Locate each line in the material below that contains the word "should", and copy those lines out in full.

* Supplied information:
════════════════

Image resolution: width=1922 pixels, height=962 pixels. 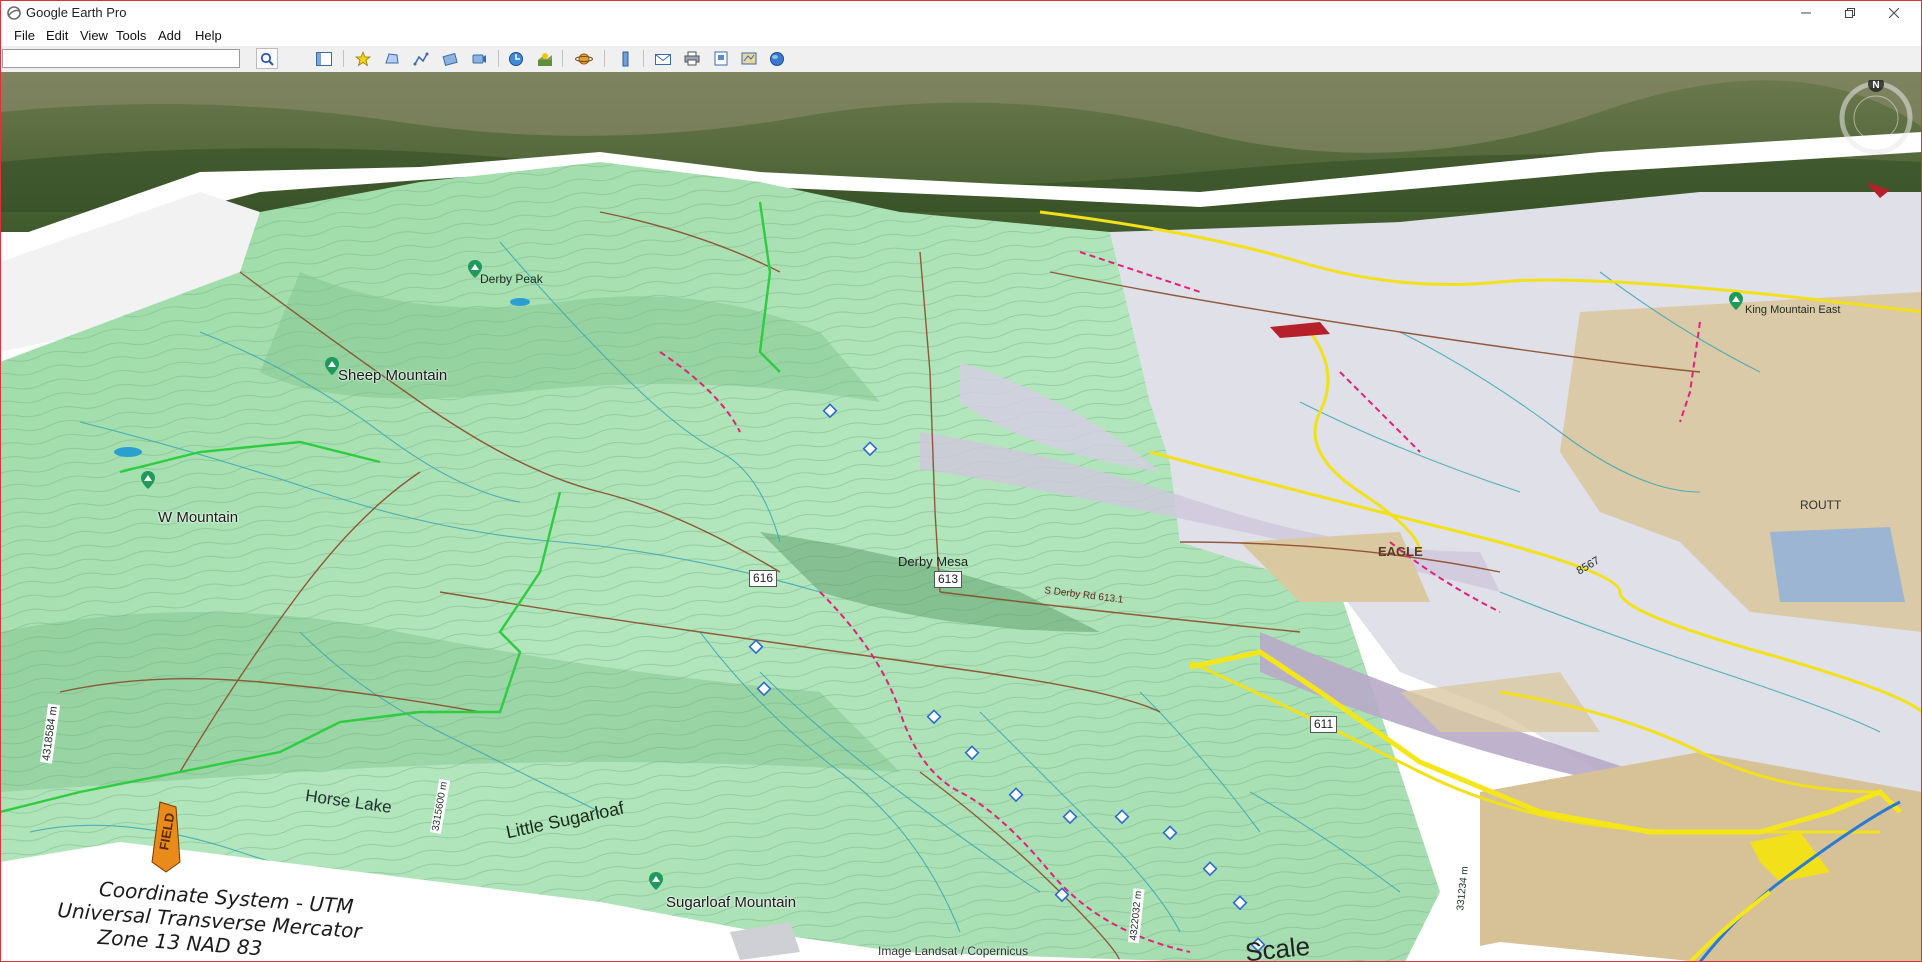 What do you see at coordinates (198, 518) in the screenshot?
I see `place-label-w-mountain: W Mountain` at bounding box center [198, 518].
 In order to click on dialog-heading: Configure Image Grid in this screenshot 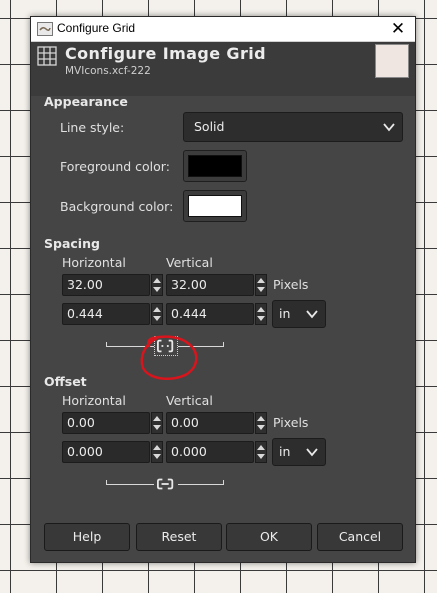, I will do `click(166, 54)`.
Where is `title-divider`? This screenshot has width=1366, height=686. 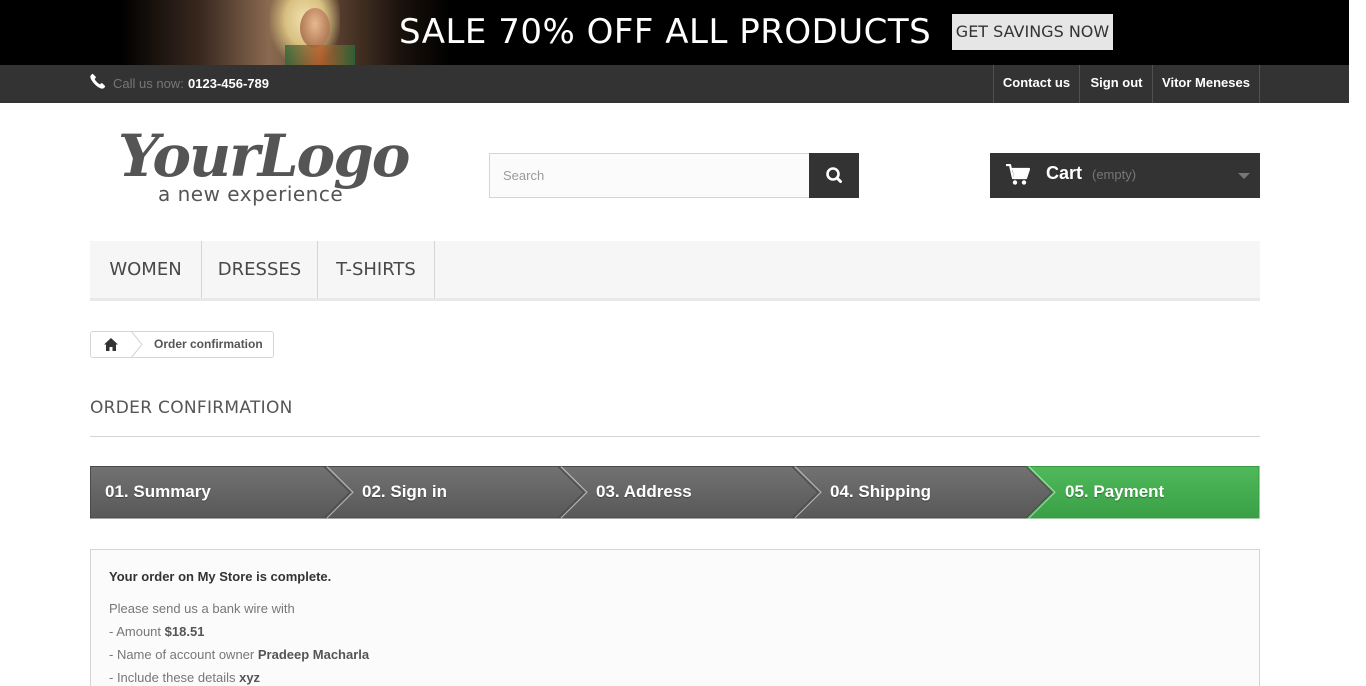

════════════════

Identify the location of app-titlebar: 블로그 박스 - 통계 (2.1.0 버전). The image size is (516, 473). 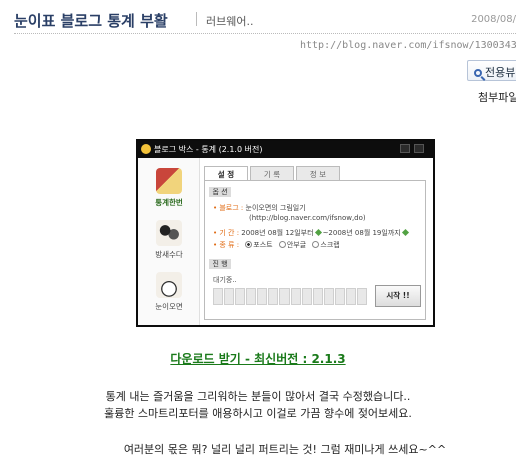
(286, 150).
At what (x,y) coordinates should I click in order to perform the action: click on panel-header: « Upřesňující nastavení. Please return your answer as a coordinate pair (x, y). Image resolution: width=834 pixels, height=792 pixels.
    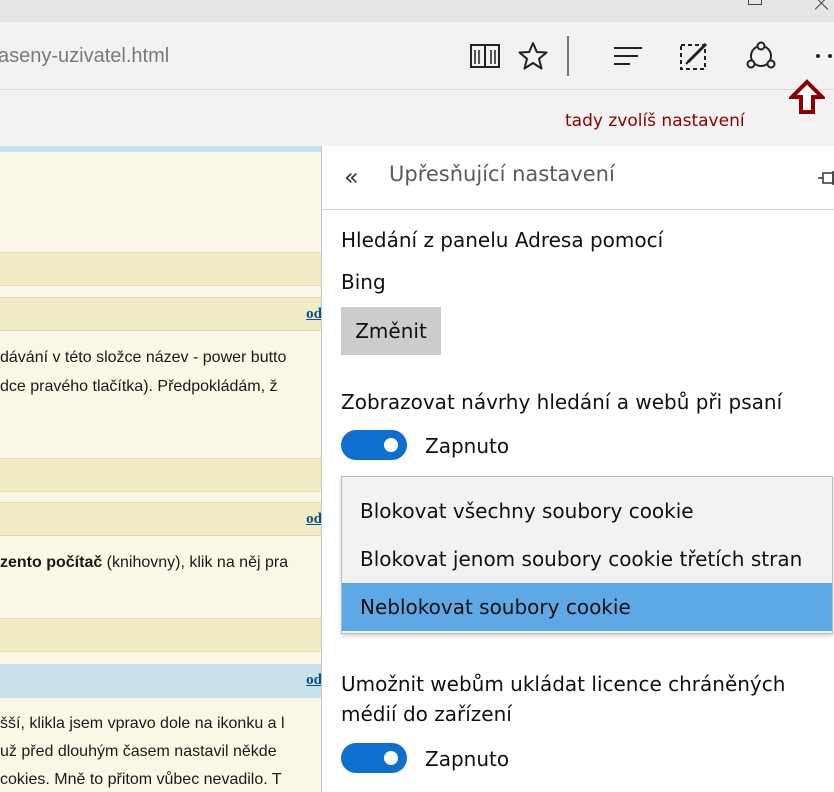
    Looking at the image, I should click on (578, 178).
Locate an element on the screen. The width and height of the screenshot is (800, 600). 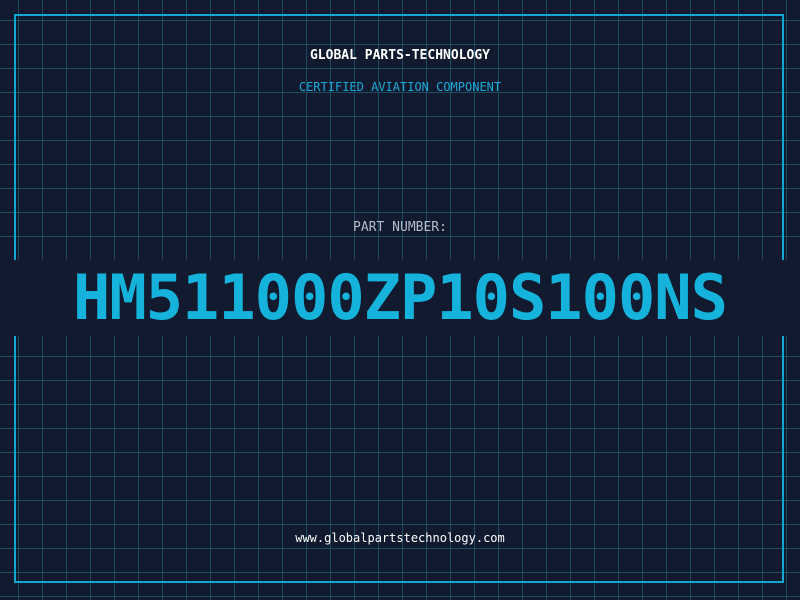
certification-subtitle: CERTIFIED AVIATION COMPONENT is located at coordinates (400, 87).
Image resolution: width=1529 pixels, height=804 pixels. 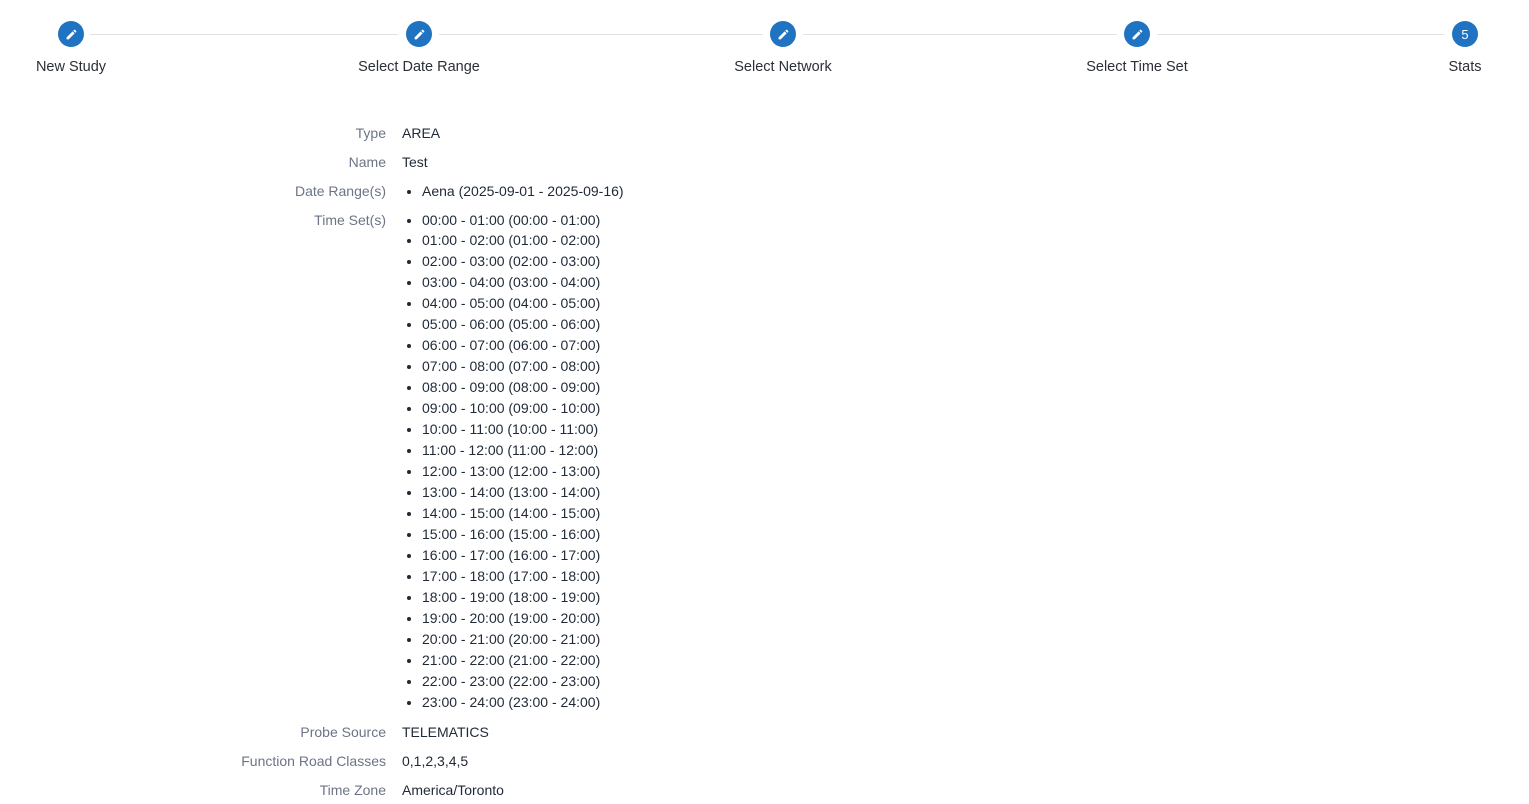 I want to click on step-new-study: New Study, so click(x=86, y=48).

════════════════

* Task response:
At what (x,y) coordinates should I click in order to perform the action: click on panel-header: « Upřesňující nastavení. Please return your answer as a coordinate pair (x, y). Image resolution: width=834 pixels, height=792 pixels.
    Looking at the image, I should click on (578, 178).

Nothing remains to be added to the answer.